En 2005, les 1.400 fonctionnaires de l'inspection du travail, épaulés par les 550 inspecteurs et contrôleurs spécialisés dans les transports et l'agriculture, ont contrôlé près de 1,5 million d'entreprises employant 15 millions de salariés. Une tâche considérable au regard de la complexification du monde du travail et du nombre croissant de problématiques et de risques à surveiller (travail illégal, santé au travail, etc.).

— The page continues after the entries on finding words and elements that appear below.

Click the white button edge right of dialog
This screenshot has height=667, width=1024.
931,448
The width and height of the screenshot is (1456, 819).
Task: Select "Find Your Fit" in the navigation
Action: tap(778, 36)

Sur la base des conclusions établies en janvier 2005 par Jean Bessière et Jacques Rapoport (1), Gérard Larcher a présenté, le 9 mars, un plan d'action articulé autour de 3 axes. Le premier concerne le travail en réseau. Afin de favoriser ce type de collaboration, un service central de l'animation territoriale sera créé. Au service des 463 sections de l'inspection du travail, il aura pour vocation d'assurer un appui documentaire, juridique et méthodologique, mais il aura aussi une fonction d'animation et d'assistance. Il «contribuera à créer les conditions d'un travail en réseau, notamment par le relais d'informations et de préconisations sur les problèmes les plus couramment rencontrés et de coordination sur les politiques publiques.» Parallèlement, le plan prévoit une généralisation progressive des cellules d'appui spécialisées au niveau régional, dont la vocation sera de fournir l'avis d'experts pour un soutien méthodologique, scientifique et technique (2). Enfin, un rapprochement entre les 3 services de l'inspection du travail (travail, transport et agriculture) sera expérimenté dans 2 départements pilotes.

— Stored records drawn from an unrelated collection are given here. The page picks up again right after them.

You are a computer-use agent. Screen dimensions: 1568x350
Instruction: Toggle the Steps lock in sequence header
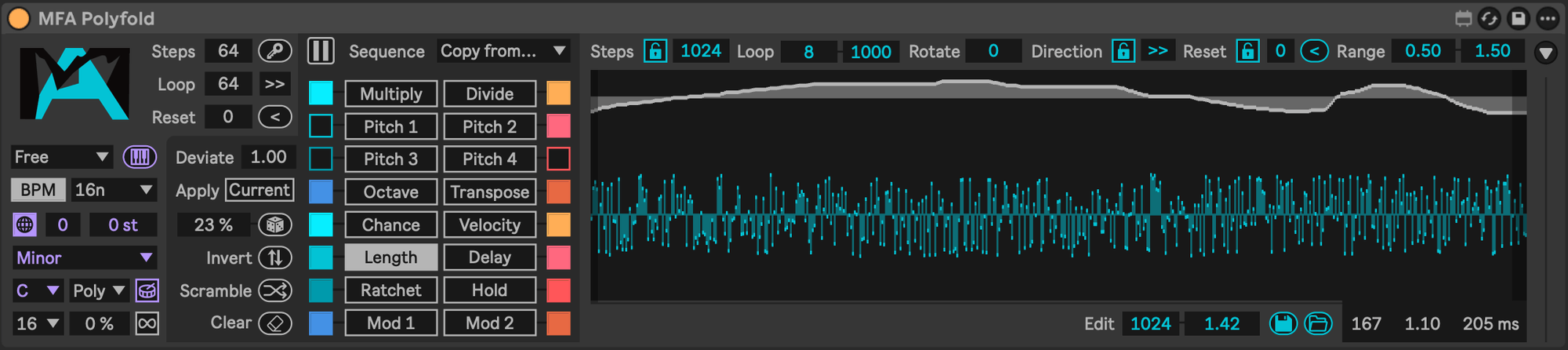tap(655, 51)
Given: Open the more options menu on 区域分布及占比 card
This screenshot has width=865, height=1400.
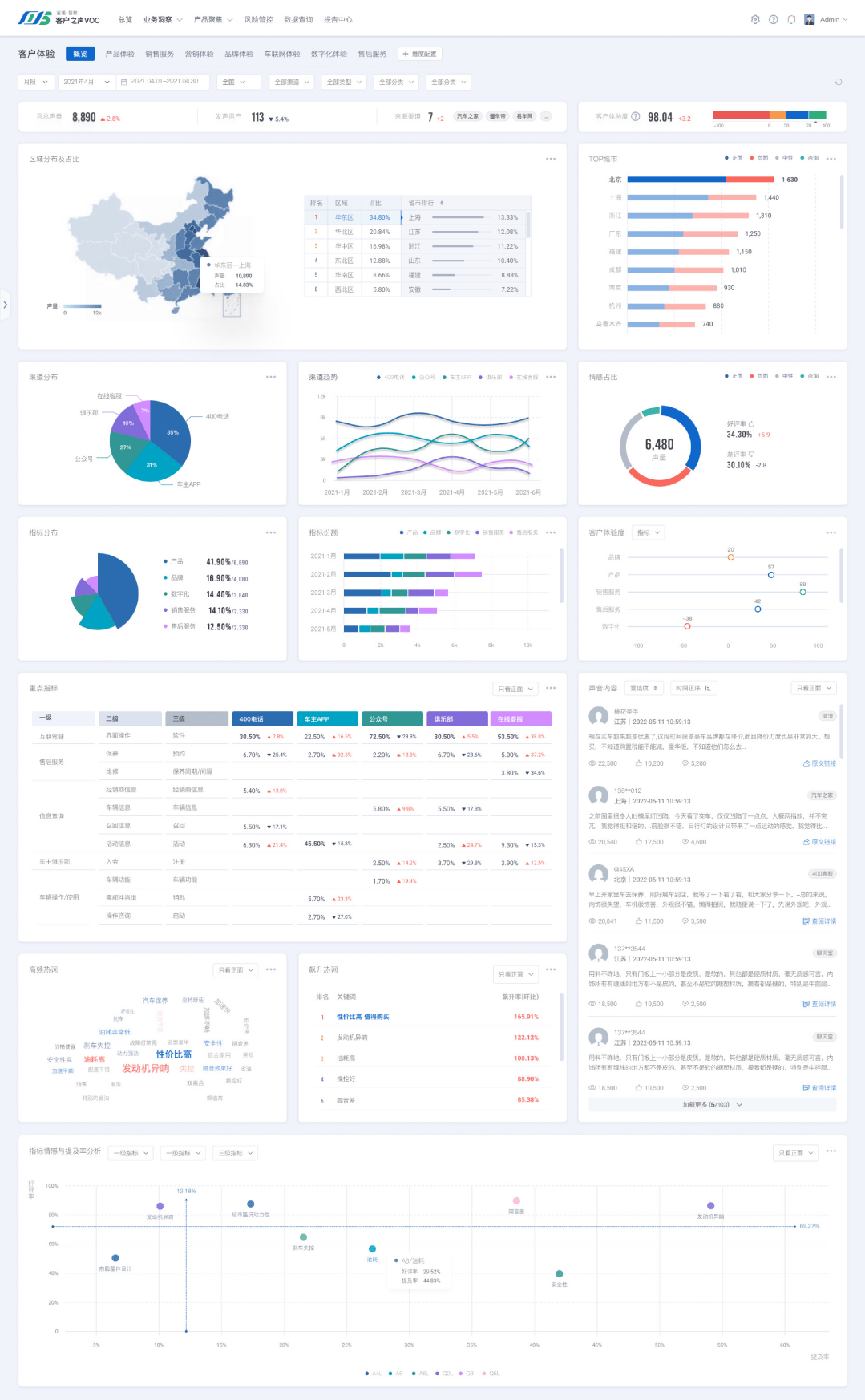Looking at the screenshot, I should (551, 159).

En 2005, dans le cadre du plan national de lutte contre le travail illégal, 3.054 entreprises ont été verbalisées avec un volume de 9.747 infractions constatées. Afin d'amplifier cette dynamique, le plan prévoit une programmation pluriannuelle des contrôles et un renforcement des sanctions administratives en cas de délit. L'objectif est ainsi de «cibler les priorités nationales de l'action publique, notamment les violations et les risques les plus courants identifiés sur l'ensemble du territoire national.»

Enfin, le plan envisage une «montée en charge progressive des effectifs jusqu'en 2010.» Ainsi, sur la période 2007-2010, 700 postes seront affectés, soit une augmentation de 50% des effectifs. Pour ce faire, le nombre de postes ouverts au concours passera de 140 à 231 et une troisième voie sera créée afin d'élargir le recrutement en direction du secteur privé et du monde syndical. De même, afin de gonfler les effectifs, sont prévus des redéploiements de cadres de l'inspection du travail, qui étaient auparavant employés dans des directions départementales du travail et de l'emploi, . Simultanément, la formation initiale et continue des inspecteurs et contrôleurs sera renforcée afin «d'accompagner l'évolution des compétences, mais aussi des carrières, au sein du corps.»



(1) Jean Bessière est directeur de l'Institut national du travail, de l'emploi et de la formation (INTEFP) et Jacques Rapoport, secrétaire général du ministère chargé des affaires sociales.

(2) Il existe d'ores et déjà 7 cellules régionales pilotes en Aquitaine, Haute-Normandie, Ile-de-France, Midi-Pyrénées Nord-Pas-de-Calais, Paca et Rhône-Alpes.